Val Kilmer was the only well-known actor in the cast and he was practically unrecognizable playing the eccentric guy Walter, who alarmed Phil and the girls. This was another one of those roles given to senior stars whose career prime had past but he still had a name, and Kilmer played him bizarrely over-the-top. Patrick John Flueger played the confused and disoriented father Phil. The cute child actress Mattea Conforti played the role of Rose very well, catching attention whenever she was on screen.

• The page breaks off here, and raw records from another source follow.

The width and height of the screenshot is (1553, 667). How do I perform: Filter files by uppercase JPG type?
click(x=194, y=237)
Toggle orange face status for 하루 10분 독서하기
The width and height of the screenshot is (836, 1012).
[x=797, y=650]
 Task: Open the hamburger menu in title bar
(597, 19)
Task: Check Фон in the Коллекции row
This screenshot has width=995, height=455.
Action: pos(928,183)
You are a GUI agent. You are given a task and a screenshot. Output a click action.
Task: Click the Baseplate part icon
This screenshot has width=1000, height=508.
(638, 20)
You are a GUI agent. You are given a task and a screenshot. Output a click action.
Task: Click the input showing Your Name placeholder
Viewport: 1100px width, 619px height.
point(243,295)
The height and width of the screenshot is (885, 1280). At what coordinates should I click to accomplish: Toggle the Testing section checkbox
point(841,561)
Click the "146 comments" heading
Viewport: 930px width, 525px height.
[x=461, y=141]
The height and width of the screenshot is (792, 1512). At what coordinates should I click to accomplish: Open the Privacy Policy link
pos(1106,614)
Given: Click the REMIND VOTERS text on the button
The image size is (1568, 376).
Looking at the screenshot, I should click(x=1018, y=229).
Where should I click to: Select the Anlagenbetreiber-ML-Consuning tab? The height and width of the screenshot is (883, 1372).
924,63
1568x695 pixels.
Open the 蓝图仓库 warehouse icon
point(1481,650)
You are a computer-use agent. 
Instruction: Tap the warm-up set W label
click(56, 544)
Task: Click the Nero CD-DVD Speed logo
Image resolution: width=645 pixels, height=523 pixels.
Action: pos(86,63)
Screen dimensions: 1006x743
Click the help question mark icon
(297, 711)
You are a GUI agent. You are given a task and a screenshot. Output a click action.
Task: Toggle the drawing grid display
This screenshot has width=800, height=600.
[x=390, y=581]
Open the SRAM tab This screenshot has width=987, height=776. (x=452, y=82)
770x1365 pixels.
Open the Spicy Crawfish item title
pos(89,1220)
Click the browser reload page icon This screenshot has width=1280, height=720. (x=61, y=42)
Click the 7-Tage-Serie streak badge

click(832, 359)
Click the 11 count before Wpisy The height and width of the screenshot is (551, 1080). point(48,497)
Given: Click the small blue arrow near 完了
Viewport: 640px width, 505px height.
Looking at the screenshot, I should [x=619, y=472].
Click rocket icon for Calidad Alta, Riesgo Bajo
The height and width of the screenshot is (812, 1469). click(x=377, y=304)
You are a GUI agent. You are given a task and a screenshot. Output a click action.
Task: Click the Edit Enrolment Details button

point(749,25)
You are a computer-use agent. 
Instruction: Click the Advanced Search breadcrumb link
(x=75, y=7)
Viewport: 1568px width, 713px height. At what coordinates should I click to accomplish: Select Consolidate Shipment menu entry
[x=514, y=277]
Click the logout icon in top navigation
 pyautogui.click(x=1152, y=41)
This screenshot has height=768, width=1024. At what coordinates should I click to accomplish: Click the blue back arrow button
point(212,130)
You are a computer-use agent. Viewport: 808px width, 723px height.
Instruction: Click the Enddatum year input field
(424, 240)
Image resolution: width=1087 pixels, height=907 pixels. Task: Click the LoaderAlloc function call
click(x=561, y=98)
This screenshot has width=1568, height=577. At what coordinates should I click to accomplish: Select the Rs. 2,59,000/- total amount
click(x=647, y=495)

This Stephan Rick film started off with a gory double murder by a mysterious unseen entity. The subsequent kills were not able to match the brutality of the first one anymore. I am no fan of gore anyhow. However, I thought the script by John J. McLaughlin was clever and carefully plotted. It unraveled with a totally unexpected revelation that caught me off-guard and had me fascinated. 6/10. 



Stillman was a genius nerd in physics who was head over heels in love with his beautiful girlfriend Debbie. However, one day, Debbie decided to dump him, which stressed Stillman up no end. Stillman wanted to get Debbie back so much that he invented a time machine to go back in time to fix all their problems, with his best friend Evan coming along for the ride. 

The time travel theme had already been overdone in various romance films to get the girl. As a change, writer-director Andrew Bowler extended the use of the time machine to keep the relationship smooth and perfect, which of course, also had its consequences. He actually extended his own 2011 short film, which had been nominated for the Oscar for Best Live Action Short Film. 

I thought the casting was off. Asa Butterfield and Sophie Turner as Stillman and Debbie did not have any chemistry together at all. Furthermore the personality of Stillman was such an obsessive, selfish and controlling perfectionist, he was irritating to watch. Skyler Gisondo fared better as Evan, who was quite likable despite supposedly being cast as Stillman's annoying sidekick and partner-in-crime. 4/10. 



It was World War II on the night before D-Day. A team of American paratroopers were being sent into France to destroy an old church where the Nazis put up radio jamming tower before 0600H in order the clear the way for vital Allied communications in the big military operations to come. Their plane was shot down, so that left Corporal Ford and Privates Boyce, Tibbett and Chase to complete the dangerous mission. Receiving assistance from a village lass Chloe, the soldiers discovered that diabolical Nazi science experiments were also being conducted inside the target church.

I did not know any of the actors but they all did very well in their roles. Jovan Adepo was Pvt. Ed Boyce, a naive soldier who experienced a rude awakening in battle which brought out the hero in him. Wyatt Russell was Cpl. Ford who maintained valiant focus on their mission. John Magaro was the noisy, chatty, annoying sniper Pvt. Tibbet. Mathilde Ollivier was Chloe, bold and brave beneath her beauty. Child actor Gianny Taufer was delightful as Chloe’s younger brother Paul. Pilou Asbæk was the sinister Cpt. Wafner, the Nazi officer who cherished the monster within him.

This Julius Avery film (produced by J.J. Abrams) mixed several genres into one crazy but engrossing mix. It was foremost a war movie, with all the violent action and ethical drama that entailed. That opening act with the attack on their plane was executed with such immersive graphics, it would set the exciting pace for the rest of the film. Later on, it would evolve into a gory horror sci-fi zombie thriller that did not let up until the bloody, fiery Grand Guignol finale. 8/10.